Limiter la croissance, ce serait aussi limiter l’idéologie du Progrès. Accepter de revenir à une société stationnaire, où l’on apprécie de s’ennuyer, de stagner, où l’on ne progresse pas, ni dans son emploi, ni dans son salaire, ni dans son statut. Pas d’ascension, pas d’acquisitions, moins de confort, moins de santé, moins de science, moins de spectacle et de fanfreluche. Plus de travail. Qui est partant ? Qui vote pour ? Qui saurait trouver là son bonheur ? Certainement pas la masse.

Qui attend de la vie une moisson de bonheur et de bien-être n’aura qu’à prendre un autre chemin que celui de la culture supérieure. – Friedrich Nietzsche

4 réflexions au sujet de « La pensée conséquente »

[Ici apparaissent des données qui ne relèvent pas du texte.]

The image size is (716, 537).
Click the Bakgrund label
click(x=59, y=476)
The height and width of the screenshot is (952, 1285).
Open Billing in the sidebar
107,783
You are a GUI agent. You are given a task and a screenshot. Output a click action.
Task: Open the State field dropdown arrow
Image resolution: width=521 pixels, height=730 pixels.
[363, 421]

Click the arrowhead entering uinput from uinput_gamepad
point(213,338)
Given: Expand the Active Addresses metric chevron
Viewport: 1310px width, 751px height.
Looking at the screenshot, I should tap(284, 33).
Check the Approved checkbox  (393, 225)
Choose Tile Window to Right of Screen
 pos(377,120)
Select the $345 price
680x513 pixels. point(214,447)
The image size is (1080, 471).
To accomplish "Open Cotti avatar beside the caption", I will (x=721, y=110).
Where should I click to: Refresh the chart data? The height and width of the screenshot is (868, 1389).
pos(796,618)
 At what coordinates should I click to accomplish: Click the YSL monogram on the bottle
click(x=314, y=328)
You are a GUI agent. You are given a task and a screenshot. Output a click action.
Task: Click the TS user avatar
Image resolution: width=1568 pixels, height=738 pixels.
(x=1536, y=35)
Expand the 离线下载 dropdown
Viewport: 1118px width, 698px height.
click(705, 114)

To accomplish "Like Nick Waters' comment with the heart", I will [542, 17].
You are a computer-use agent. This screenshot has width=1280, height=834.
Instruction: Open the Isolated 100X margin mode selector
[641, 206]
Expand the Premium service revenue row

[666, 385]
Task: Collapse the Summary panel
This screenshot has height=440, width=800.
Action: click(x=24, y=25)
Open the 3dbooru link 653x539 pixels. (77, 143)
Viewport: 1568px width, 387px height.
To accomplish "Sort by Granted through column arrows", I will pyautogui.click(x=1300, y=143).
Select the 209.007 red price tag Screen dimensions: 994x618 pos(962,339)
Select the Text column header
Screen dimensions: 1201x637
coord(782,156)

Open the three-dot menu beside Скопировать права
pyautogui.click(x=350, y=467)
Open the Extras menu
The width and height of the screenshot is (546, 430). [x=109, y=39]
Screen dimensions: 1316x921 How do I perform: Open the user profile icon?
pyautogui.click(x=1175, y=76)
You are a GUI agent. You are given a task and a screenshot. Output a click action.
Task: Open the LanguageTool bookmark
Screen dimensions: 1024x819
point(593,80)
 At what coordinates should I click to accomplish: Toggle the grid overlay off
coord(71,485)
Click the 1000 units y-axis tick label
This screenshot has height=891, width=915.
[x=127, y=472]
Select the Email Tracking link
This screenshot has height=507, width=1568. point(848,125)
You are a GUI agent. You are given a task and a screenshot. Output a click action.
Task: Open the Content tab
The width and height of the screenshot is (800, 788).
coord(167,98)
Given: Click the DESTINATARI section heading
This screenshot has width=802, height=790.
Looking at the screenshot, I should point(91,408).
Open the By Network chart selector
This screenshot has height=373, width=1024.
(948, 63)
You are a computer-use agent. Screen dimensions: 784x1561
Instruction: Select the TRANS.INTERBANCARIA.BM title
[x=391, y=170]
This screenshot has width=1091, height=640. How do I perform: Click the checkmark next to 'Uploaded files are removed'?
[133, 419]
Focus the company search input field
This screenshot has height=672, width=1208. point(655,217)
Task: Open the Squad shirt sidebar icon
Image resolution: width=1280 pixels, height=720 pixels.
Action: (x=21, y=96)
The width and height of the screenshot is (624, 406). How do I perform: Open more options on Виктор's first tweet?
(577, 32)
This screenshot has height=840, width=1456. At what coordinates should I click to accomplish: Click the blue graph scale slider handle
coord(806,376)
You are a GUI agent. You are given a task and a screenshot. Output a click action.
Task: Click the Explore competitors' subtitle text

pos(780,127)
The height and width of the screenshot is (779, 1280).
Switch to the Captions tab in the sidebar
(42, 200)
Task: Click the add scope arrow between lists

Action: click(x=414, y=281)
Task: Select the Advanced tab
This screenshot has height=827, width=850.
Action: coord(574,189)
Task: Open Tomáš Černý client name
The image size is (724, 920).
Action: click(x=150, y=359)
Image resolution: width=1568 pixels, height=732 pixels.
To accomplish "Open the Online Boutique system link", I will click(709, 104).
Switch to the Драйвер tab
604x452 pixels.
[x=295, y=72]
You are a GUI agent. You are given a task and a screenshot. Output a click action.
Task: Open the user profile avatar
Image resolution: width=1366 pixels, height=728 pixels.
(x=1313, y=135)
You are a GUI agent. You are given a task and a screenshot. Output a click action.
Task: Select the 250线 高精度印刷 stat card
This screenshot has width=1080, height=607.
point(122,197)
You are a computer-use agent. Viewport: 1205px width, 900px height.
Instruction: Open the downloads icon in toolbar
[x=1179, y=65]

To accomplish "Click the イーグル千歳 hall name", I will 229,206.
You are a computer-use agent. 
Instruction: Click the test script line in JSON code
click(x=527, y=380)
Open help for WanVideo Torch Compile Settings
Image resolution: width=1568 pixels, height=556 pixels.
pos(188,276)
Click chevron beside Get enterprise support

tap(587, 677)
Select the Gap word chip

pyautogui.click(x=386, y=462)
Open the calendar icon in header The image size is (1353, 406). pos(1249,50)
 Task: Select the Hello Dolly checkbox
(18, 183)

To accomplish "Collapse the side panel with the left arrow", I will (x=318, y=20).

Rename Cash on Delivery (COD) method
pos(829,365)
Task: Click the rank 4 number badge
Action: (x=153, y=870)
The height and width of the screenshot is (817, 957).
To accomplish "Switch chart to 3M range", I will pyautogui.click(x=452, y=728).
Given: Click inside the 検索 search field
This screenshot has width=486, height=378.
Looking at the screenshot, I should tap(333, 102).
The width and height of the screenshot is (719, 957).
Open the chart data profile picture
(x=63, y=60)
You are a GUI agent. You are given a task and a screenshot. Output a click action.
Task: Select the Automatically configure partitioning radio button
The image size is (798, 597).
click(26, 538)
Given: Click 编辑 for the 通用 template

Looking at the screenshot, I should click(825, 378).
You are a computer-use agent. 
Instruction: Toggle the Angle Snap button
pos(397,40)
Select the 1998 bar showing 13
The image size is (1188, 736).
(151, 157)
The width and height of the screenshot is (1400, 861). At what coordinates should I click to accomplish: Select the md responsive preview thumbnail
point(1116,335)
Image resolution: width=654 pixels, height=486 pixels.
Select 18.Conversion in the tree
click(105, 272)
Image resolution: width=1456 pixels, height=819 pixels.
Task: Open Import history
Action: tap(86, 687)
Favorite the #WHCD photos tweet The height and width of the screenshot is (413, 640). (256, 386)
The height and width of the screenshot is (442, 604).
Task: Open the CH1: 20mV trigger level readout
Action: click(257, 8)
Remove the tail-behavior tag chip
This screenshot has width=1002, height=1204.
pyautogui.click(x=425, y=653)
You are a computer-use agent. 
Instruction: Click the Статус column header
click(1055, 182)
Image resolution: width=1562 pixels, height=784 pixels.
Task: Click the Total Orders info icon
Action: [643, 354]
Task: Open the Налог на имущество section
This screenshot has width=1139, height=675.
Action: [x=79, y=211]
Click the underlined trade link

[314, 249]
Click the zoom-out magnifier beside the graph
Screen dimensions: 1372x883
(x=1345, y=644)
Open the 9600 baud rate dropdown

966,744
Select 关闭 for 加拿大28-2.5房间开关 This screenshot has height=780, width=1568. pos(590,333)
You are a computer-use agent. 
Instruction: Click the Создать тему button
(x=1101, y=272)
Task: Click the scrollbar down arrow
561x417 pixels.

  1. Certainement pas la masse. D’autant que cette dernière est hétérogène quant à sa capacité à changer ses habitudes de vie.
    De même qu’un couple se créé au gré d’innombrables facteurs mais aussi et surtout parce qu’à cet instant précis ils étaient en phase, cette masse d’individu n’est pas en phase chronologiquement.
    Nous pouvons voir à quel point nous nous adaptons à l’environnement, il en va de même de notre réflexion et de ce qu’on appelle communément maturité, Notre manière d’appréhender la vie est intiment liée à nos expériences passées.
    Je rajouterai qu’il est étonnant à quel point notre santé influe sur notre réflexion et notre empathie. Si cette masse d’individus était moins dans l’opulence et à sa moyenne d’âge plus élevée, donc à la santé plus faible, il est fort à parier que sa majorité serait prête à accepter des changements allant de le sens de la charité envers autrui, le sacrifice, le don de soi etc.
    Les pensées suivraient donc les actes et l’inconséquence serait alors un élément accidentel.
    Personnellement, lors d’un épisode difficile de ma vie, encore récent, je me suis juré de ne pas oublier les changements opérés en mon fort intérieur : ma fragilité entraînait une réflexion intérieure assez éloignée des tumultes superficiels du monde. En d’autres termes, où va-t-on, quel bilan personnel dresser de sa vie, que faire pour s’améliorer… Des pensées assez chrétiennes en somme, je ne le nie pas.
    Et bien, l’épisode difficile en passe d’être derrière moi, je me fais fort de tenter de rester tel que j’étais alors que j’étais en fragilité. Ne pas me reperdre. J’ai donc décidé de ne pas changer de statut, de ne pas avancer professionnellement, de refuser spectacles et fanfreluches. Je peux me le permettre, j’ai de quoi me loger me vêtir et m’occuper de mon enfant. Je sens que j’y trouverai alors le bonheur. Mais cet équilibre intérieur recherché est comme je l’avais indiqué plus haut lié à mes expériences passées : A 20 ans je n’aurais jamais eu ces réflexions.

  2. Bon thème, et bon commentaire.
    Cependant, je ne suivrai pas l’auteur dans son sous-entendu : si les gens étaient vraiment conséquents, les choses changeraient vraiment. Cela est tout simplement impossible car « les gens » n’ont jamais changé, à n’importe quelle époque de l’histoire. Croire cela serait du pur idéalisme. Les systèmes changent, les conditions d’existence des systèmes se modifient, et c’est déjà pas mal.
    Des facteurs du changement ? la mort, bien sûr. L’effondrement, aussi. Nous avons donc le choix, restons optimistes.